Scientists tested F-53B, a chemical used to replace banned toxic substances in products like non-stick cookware, and found it severely harms developing fish by causing birth defects and damaging their organs. This matters because F-53B builds up in the environment just like the toxic chemicals it replaced, suggesting it could pose similar health risks to humans through contaminated water and food. The study shows that "safer" chemical alternatives aren't always actually safer and need thorough testing before widespread use.
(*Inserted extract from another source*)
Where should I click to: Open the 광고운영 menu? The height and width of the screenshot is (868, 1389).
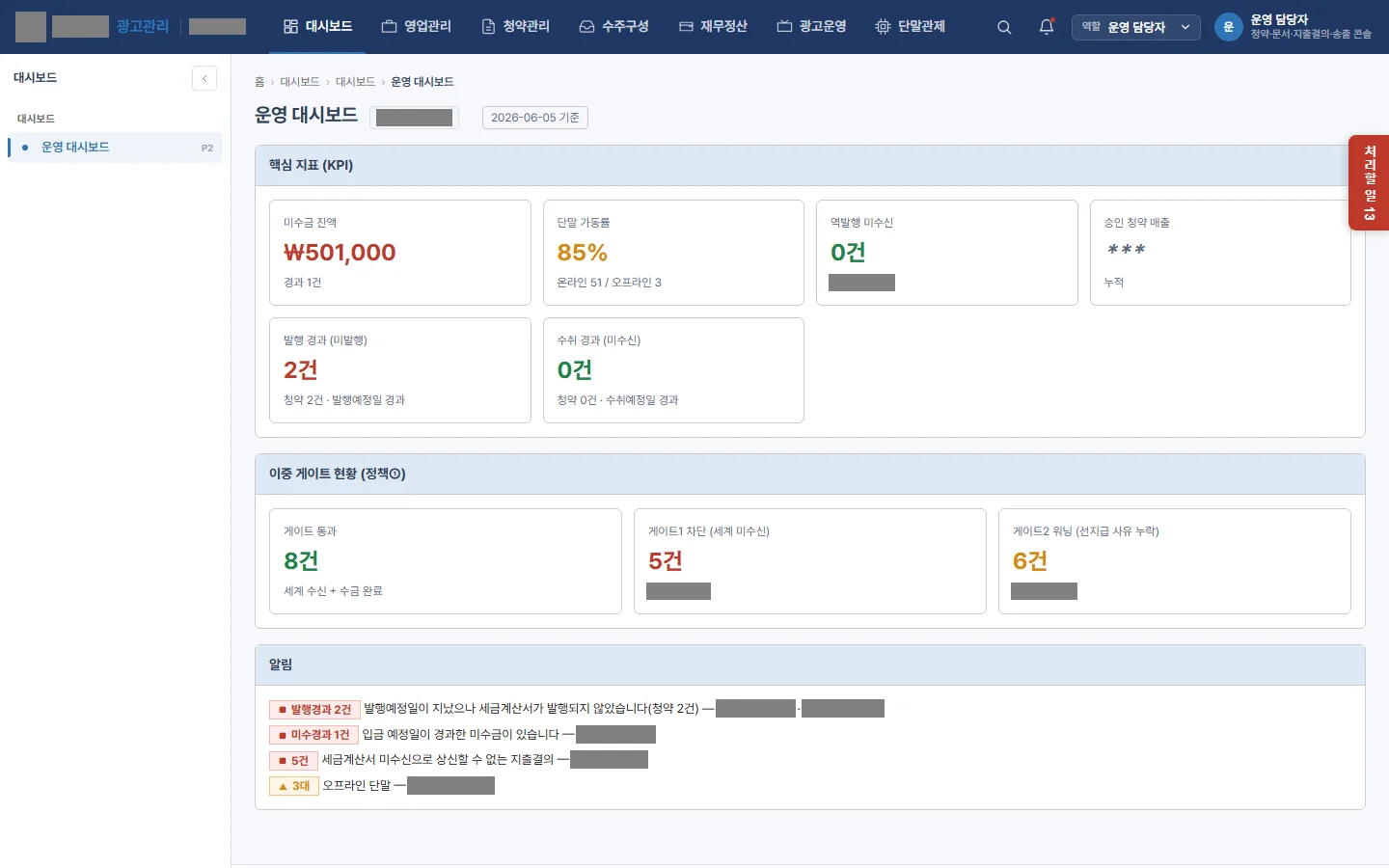[811, 26]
Chlorinated polyfluoroalkyl ether sulfonate (F-53B), a common substitute for perfluorooctane sulfonate (PFOS), exhibits similar environmental persistence and bioaccumulation potential, raising concerns about its ecological and health impacts. However, comprehensive toxicological data remain limited for adequate environmental risk assessment. In this study, we evaluated the developmental toxicity of F-53B using embryos/larvae of a commercially important benthic fish, blotched snakehead (Channa maculata). Embryos (<1 h post-fertilization, hpf) were exposed to various concentrations of F-53B (0.002, 0.02, 0.2, and 2 mg/L) for 120 h. Exposure resulted in concentration-dependent adverse effects, including reduced hatching success, increased mortality, and morphological malformations (yolk sac edema, spinal curvature). Histopathological analysis revealed substantial hepatic injury (vacuolization, nuclear pyknosis) and intestinal damage (villi atrophy) at higher concentrations (0.2 and 2 mg/L). Mechanistically, F-53B induced oxidative stress through inhibition of superoxide dismutase (SOD) and catalase (CAT), depletion of glutathione (GSH), and elevated malondialdehyde (MDA). Additionally, the observed immune dysregulation was characterized by the up-regulation of pro-inflammatory cytokines, including interleukin 1β (IL-1β), interleukin 8 (IL-8), and tumor necrosis factor-α (TNF-α), consistent with activation of the TLR-MAPK signaling pathway, and coincided with a shift from metabolic adaptation to pronounced inflammation. These integrated findings indicate that F-53B impairs early development in C. maculata through pathways involving oxidative damage, tissue injury, and immune disruption. This underscores the ecological risk F-53B poses to aquatic organisms and highlights the need for more comprehensive environmental risk assessment.